As with Tsushima's Child of Fortune, the narrator doesn't seem a particularly good mother (one of the differences being that in CoF the protagonist is in the third person rather than the first as of ToL which makes the neglect seem worse in ToL). In one episode she loses her child at the park and after an initial panic more or less gives up looking for her. In another episode she leaves her child asleep in the flat while she goes out and gets drunk. Later she palms the little girl off on a neighbour for free childcare. Perhaps this is normal in Japan.
The prose is very flat. Mostly things happen and there is dialogue; there seems to be little exploration of feelings. In The Three Body Problem, Cixin Liu compares "Chinese brush paintings ... full of blank spaces" with " classical oil paintings ... filled with thick, rich, solid colours." Perhaps the same is true of Japanese literature.
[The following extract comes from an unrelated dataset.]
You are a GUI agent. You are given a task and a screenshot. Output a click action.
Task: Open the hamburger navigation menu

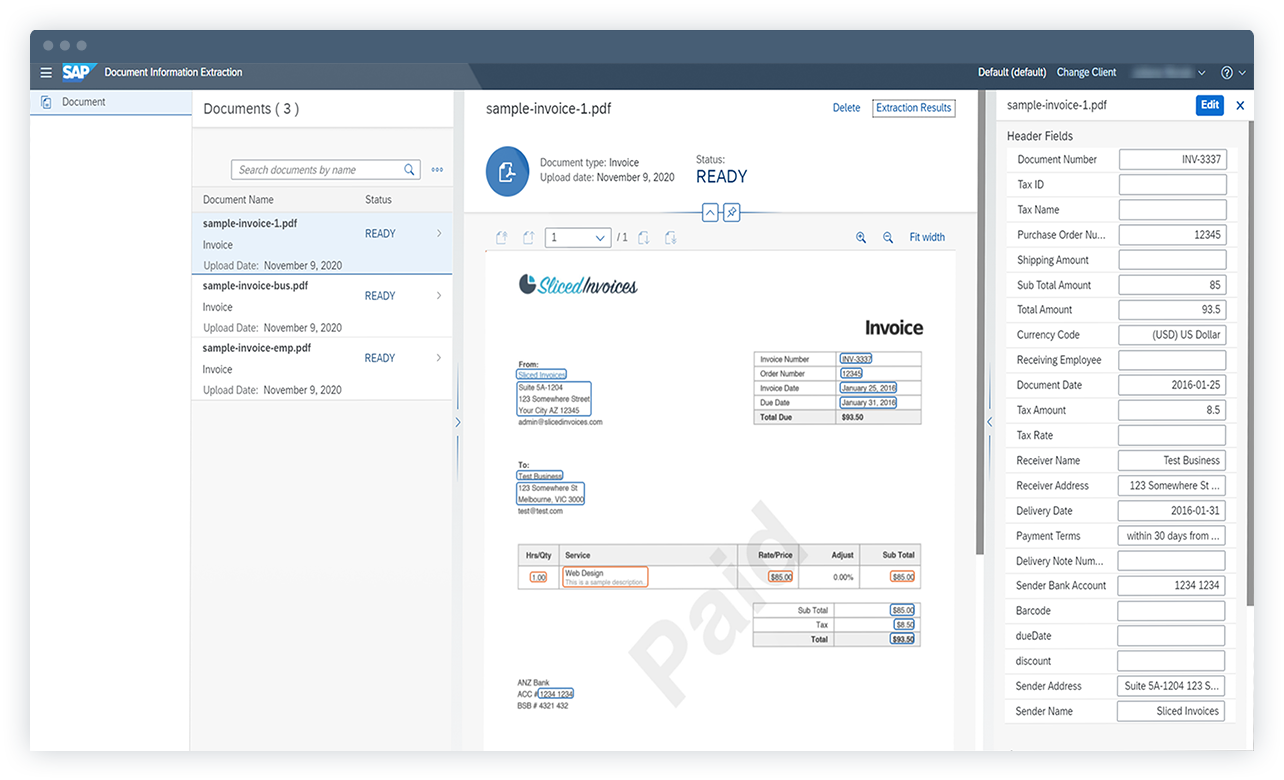tap(46, 72)
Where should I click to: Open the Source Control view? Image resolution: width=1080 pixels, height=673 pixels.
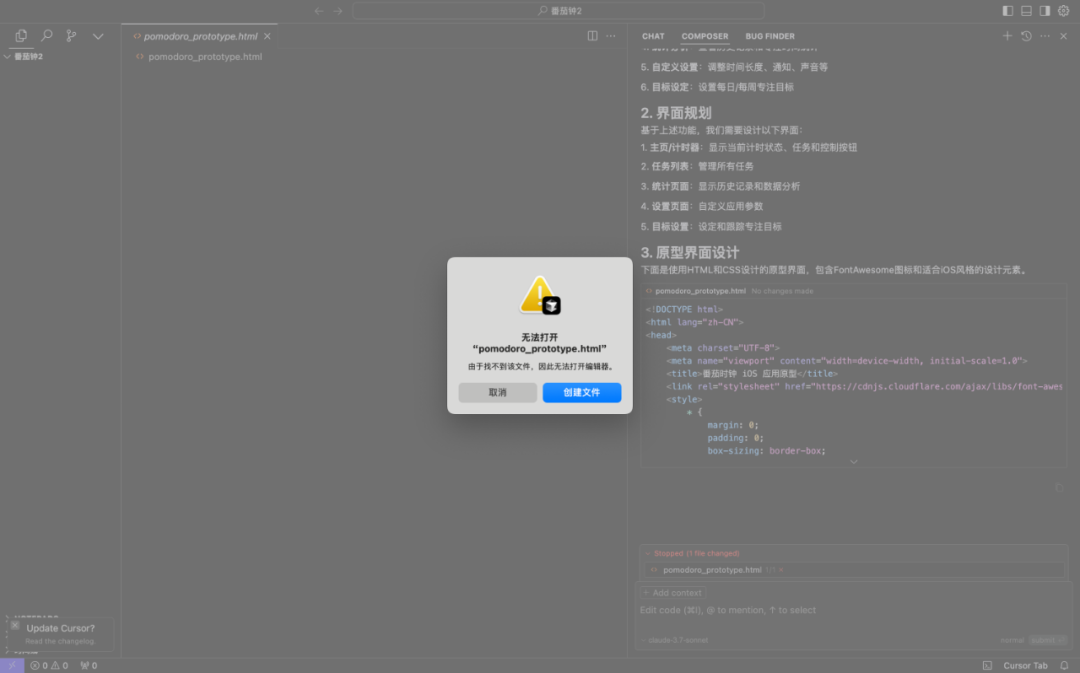tap(71, 36)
Certainly I have that feeling from the Tsushima novels that I have red, as well as The Woman in the Dunes by Kobo Abe. This is not to deny that ToL some wonderful moments of description, such as: "When I lifted my face to the sky, the berries in their grapelike clusters gleamed an opulent red against its blueness." (Red Lights) Fundamentally, Tsushima's technique seems to be to aim for precision and clarity of expression, simplifying as far as can be done, and to allow emotions to be inferred from the actions and speech of each character.
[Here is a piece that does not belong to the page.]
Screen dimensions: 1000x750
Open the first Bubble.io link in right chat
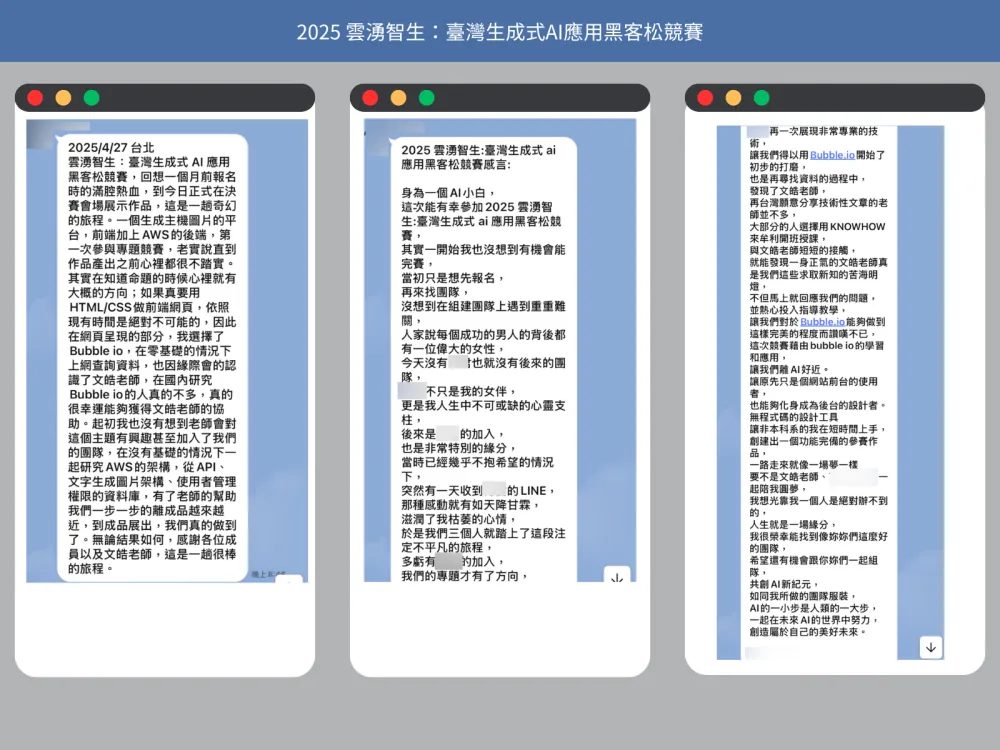[832, 155]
Her prose is certainly elegantly exquisite and this book seems like a carefully crafted miniature. It drops hints rather than overacting.
Some great moments:
- "Why were children the only ones who ever got to melt down." (Sunday in the Trees)
- "Growing up is overrated, if you ask me. If I'd known adult life would be this boring, I'd have had more fun while I could." (The sound of a Voice)
- "The way nightmares vanish and anxieties evaporate when you open your eyes is one of life's pleasures." (Red Lights)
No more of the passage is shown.